J Am Acad Dermatol. 1995 Jul;33(1):64-8. doi: 10.1016/0190-9622(95)90012-8.
Sneddon's syndrome consists of widespread livedo reticularis and ischemic cerebral manifestations. Its pathogenesis remains unclear. Endothelial cells could be the primary target tissue.
Our aim was to determine the prevalence of anti-endothelial cell antibodies (AECA) in a large series of patients with Sneddon's syndrome.

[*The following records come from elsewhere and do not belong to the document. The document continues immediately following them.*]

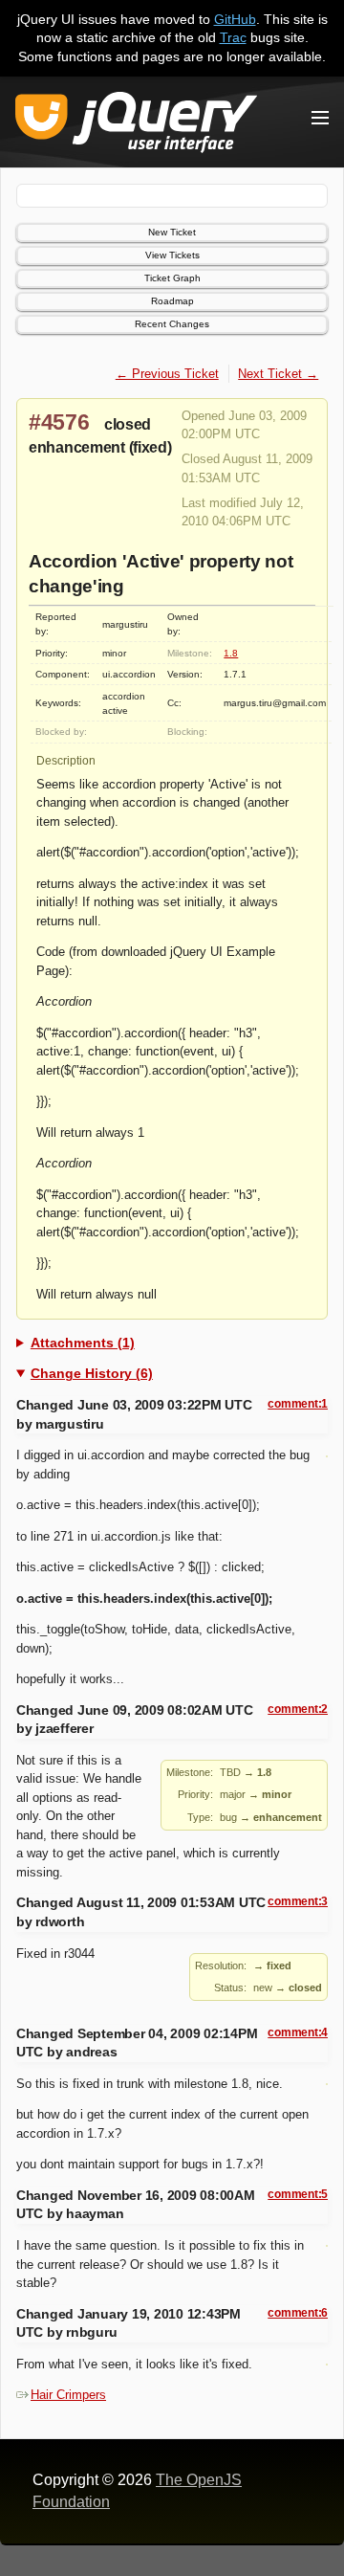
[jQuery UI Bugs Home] (136, 126)
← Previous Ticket (167, 373)
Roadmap (172, 301)
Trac (233, 37)
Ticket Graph (172, 278)
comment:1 (298, 1403)
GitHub (235, 19)
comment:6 (298, 2313)
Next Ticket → (278, 373)
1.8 (231, 653)
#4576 (59, 422)
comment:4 (298, 2032)
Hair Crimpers (68, 2394)
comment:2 (298, 1709)
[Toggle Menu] (320, 117)
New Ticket (172, 232)
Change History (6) (92, 1373)
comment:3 (298, 1901)
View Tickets (172, 255)
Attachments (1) (83, 1342)
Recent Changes (172, 324)
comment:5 (298, 2194)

The results were compared with those of three groups of control subjects: 39 patients with active periarteritis nodosa, 20 patients hospitalized for stroke without livedo, and 28 healthy persons.

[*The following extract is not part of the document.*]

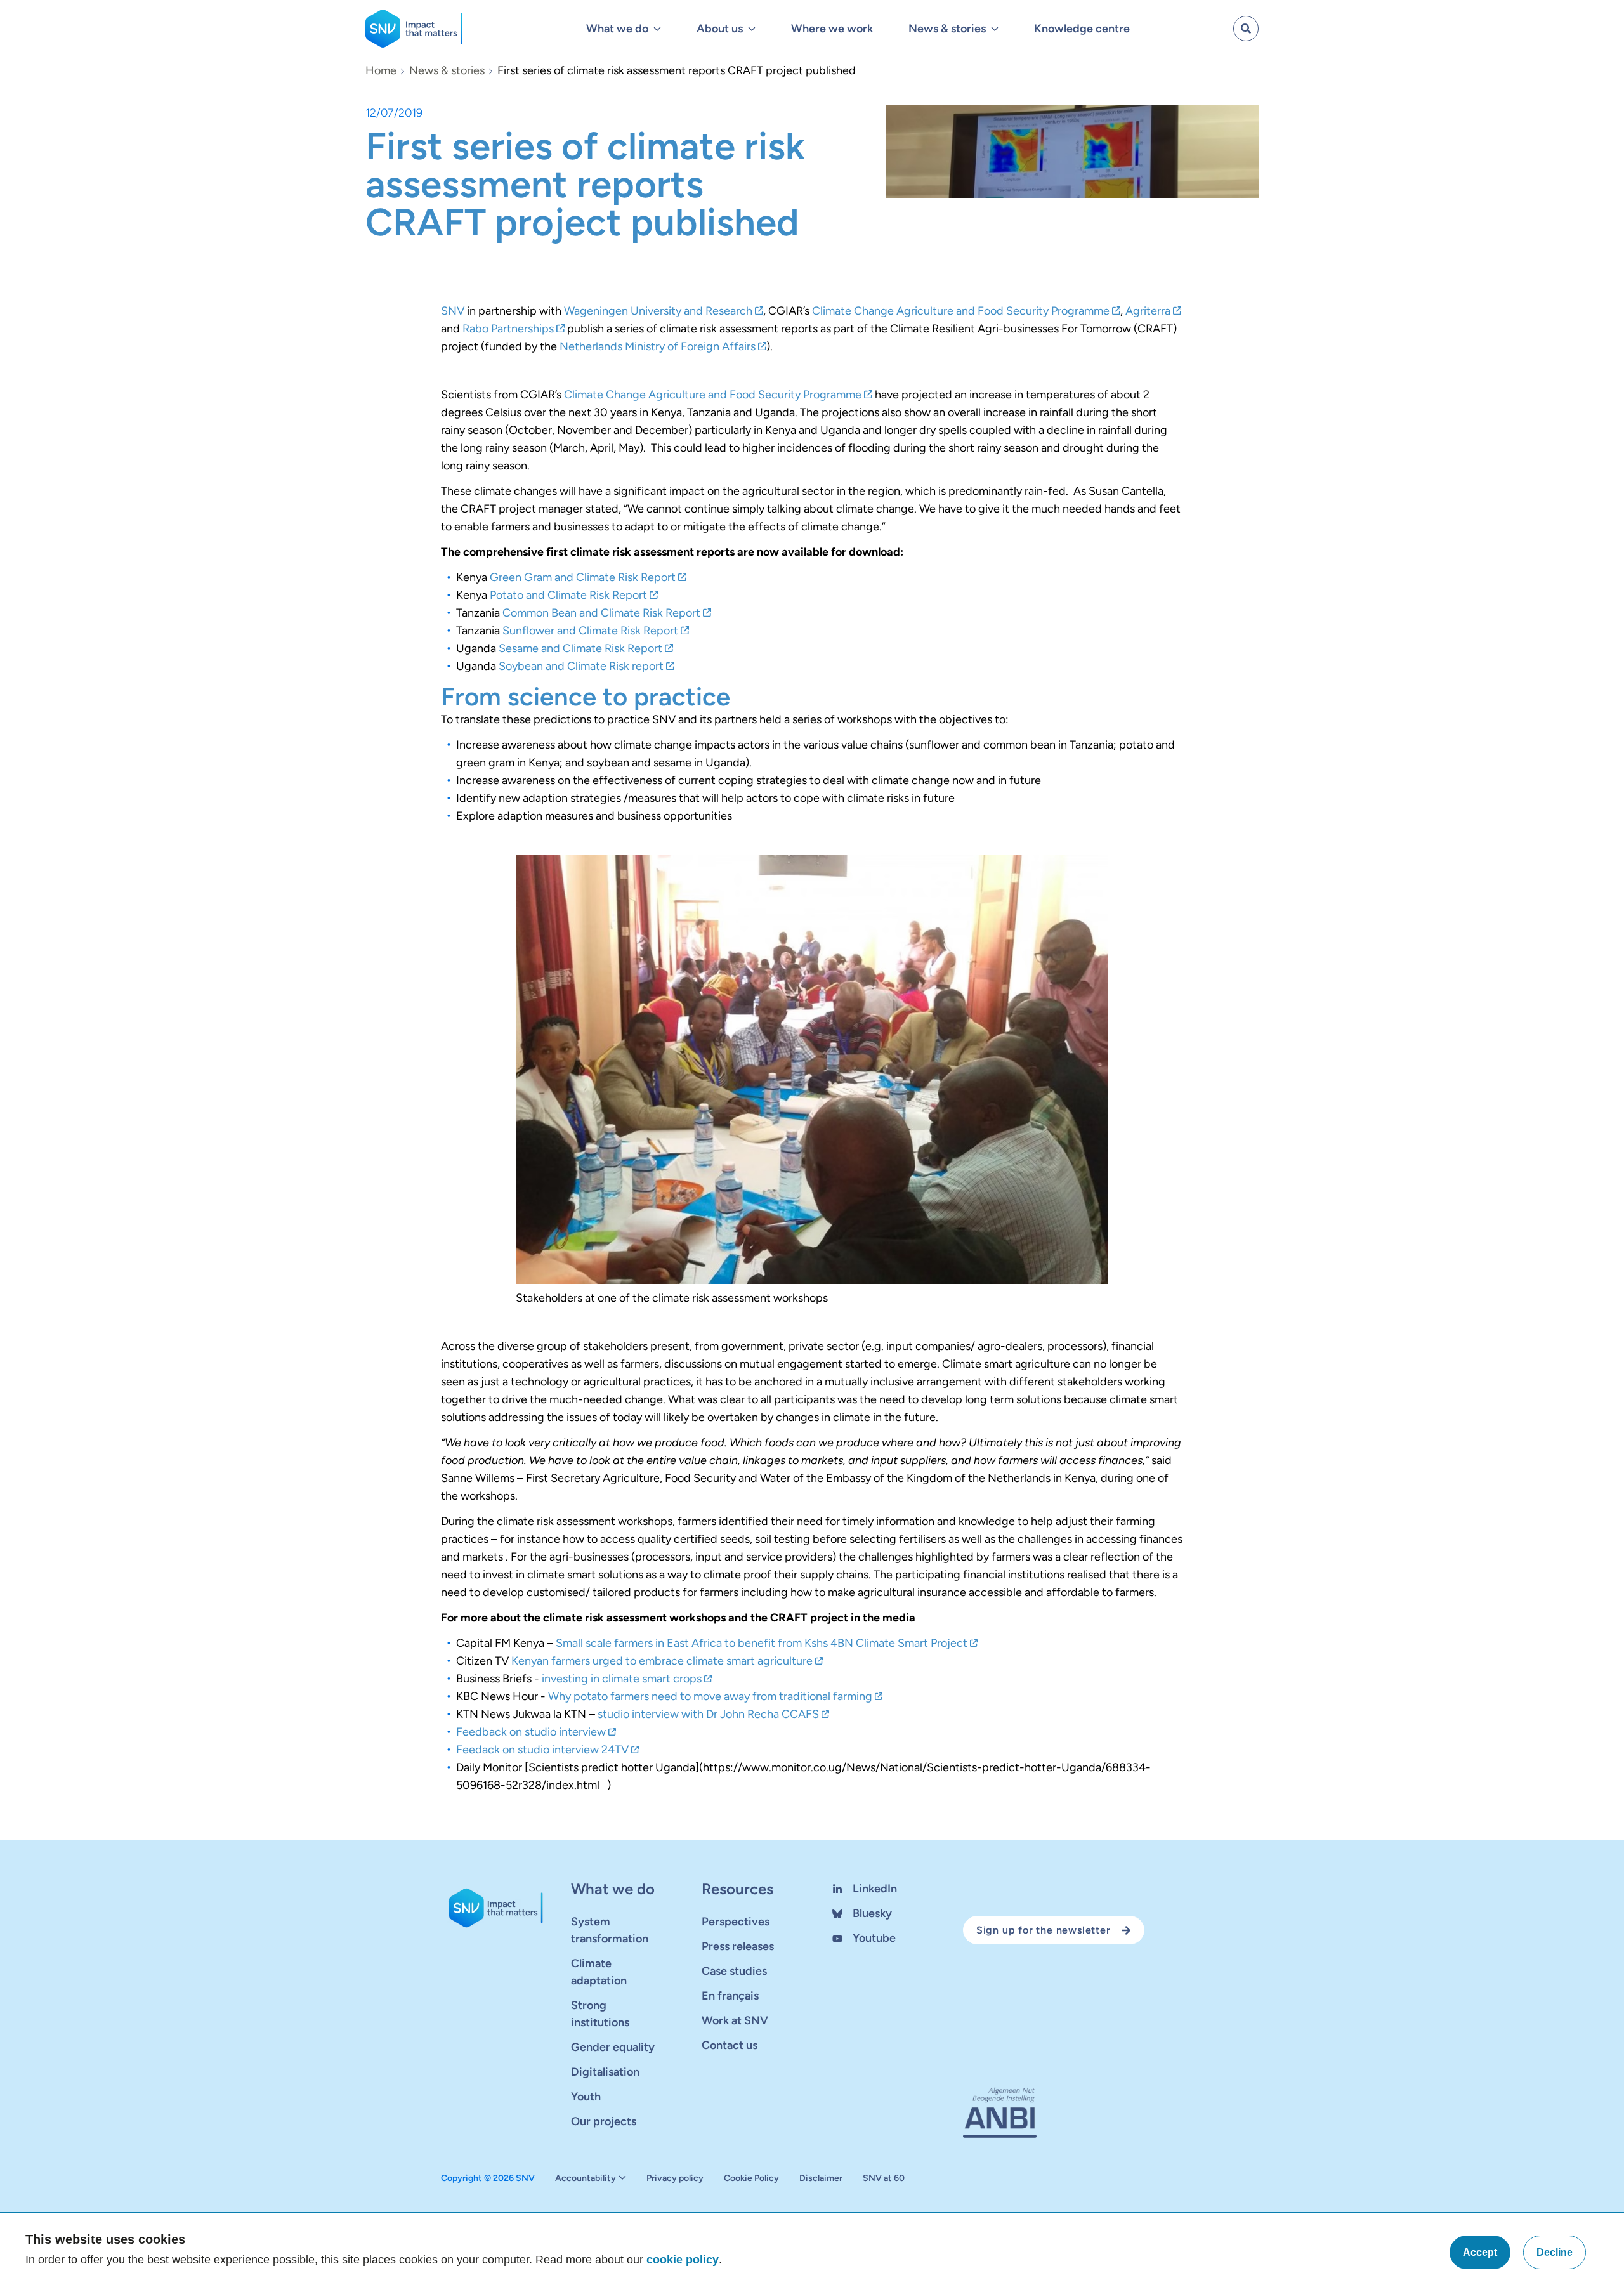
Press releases (738, 1946)
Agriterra (1147, 311)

AECA were detected with enzyme-linked immunosorbent assay with hybrid cells (EA.hy926) before and after absorption on epithelial cells (A 549/8) to avoid false positivity from antibodies reacting with membranous epithelial antigens.

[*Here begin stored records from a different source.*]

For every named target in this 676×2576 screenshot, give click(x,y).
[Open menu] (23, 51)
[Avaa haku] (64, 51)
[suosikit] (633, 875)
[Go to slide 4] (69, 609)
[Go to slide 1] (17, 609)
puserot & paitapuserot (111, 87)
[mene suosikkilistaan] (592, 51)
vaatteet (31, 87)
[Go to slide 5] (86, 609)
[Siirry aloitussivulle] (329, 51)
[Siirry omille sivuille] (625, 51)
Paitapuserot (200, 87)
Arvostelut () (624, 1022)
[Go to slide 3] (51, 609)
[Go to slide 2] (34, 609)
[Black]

Twenty-two patients with Sneddon's syndrome had AECA (35%). Of the control subjects, 11 patients with active periarteritis nodosa (28%), 1 of 20 patients with a recent stroke without livedo, and no healthy persons had AECA.
AECA were frequently found in patients with Sneddon's syndrome, in contrast to the patients with stroke without livedo. The clinical significance and involvement of these antibodies in the pathogenesis of endothelial lesions in Sneddon's syndrome remain to be ascertained.
斯内登综合征表现为广泛的网状青斑和缺血性脑损害。其发病机制尚不清楚。内皮细胞可能是主要的靶组织。
我们的目的是确定一大组斯内登综合征患者中抗内皮细胞抗体(AECA)的患病率。将结果与三组对照受试者进行比较:39例活动性结节性多动脉炎患者、20例无网状青斑的中风住院患者和28名健康人。
采用酶联免疫吸附试验,用杂交细胞(EA.hy926)检测AECA,并在上皮细胞(A 549/8)上吸附前后进行检测,以避免与膜上皮抗原反应的抗体产生假阳性。
22例斯内登综合征患者存在AECA(35%)。在对照受试者中,11例活动性结节性多动脉炎患者(28%)、20例近期无网状青斑中风患者中的1例以及无健康人存在AECA。
与无网状青斑的中风患者相比,斯内登综合征患者中经常发现AECA。这些抗体在斯内登综合征内皮病变发病机制中的临床意义和作用仍有待确定。